Using a side-view camera video, Davison et al.19 showed that the divide-and-conquer technique delivers more US power behind the iris than the phaco-chop technique. Furthermore, the phaco-chop technique requires a longer period of manipulation of fragments in the anterior chamber than divide-and-conquer surgery, in which most manipulation takes place behind the iris. This may be why we observed similar endothelial cell loss with both methods, despite significantly less total phaco energy. This hypothesis may also be supported by the higher cell loss in patients with a shorter AL and thus a shallower anterior chamber. In a shallow chamber, the phaco tip and the lens fragments are closer to the endothelium.
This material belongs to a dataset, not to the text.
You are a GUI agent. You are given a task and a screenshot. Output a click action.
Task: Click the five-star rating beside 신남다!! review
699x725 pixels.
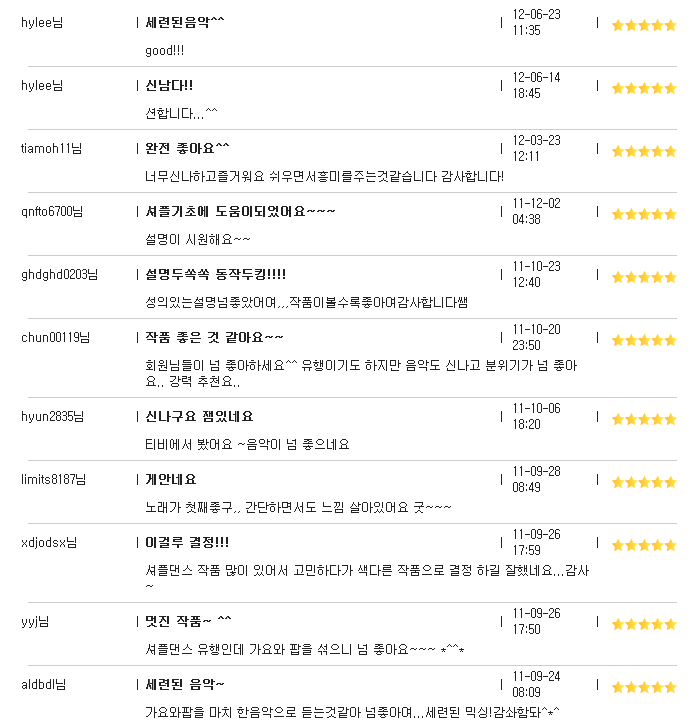(644, 88)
The present study was not designed to identify risk factors for cell loss as the 2 groups were very similar except for surgical technique. Only shorter AL was positively correlated with endothelial cell loss. This result is similar to that in a study by Walkow et al.15 Others have identified further risk factors. Hayashi et al.13 performed multiple linear regression analysis of possible risk factors for endothelial injury during phacoemulsification in 859 patients. They identified high nucleus grade, greater infusion volume, type of IOL, and larger nucleus as independent predictors of endothelial cell loss in divide-and-conquer phacoemulsification (R2 = 0.42). Walkow et al.15 identified AL and increased phaco time as independent predictors (R2 = 0.39). Using multiple regression analysis, O'Brien et al.18 found that dense cataract (grade 3) and long absolute phaco time were independent predictors of endothelial cell loss (R2 = 0.36). In the present prospective study, the same surgeon performed all procedures using the same phaco machine with standardized settings and the same type of IOL. Furthermore, eyes with cataract of Emery grade 0, 1, or 5 did not have surgery because grade 0 and 1 represent too mild a cataract and grade 5 is seldom seen in Denmark. In the present study, the mean nucleus firmness was similar in the 2 groups (P = .43) and was lower than grade 3.
In conclusion, we found no difference in endothelial cell loss between the 2 surgical techniques, suggesting that phacoemulsification using the current divide-and-conquer technique is as safe as the more recently developed phaco-chop technique.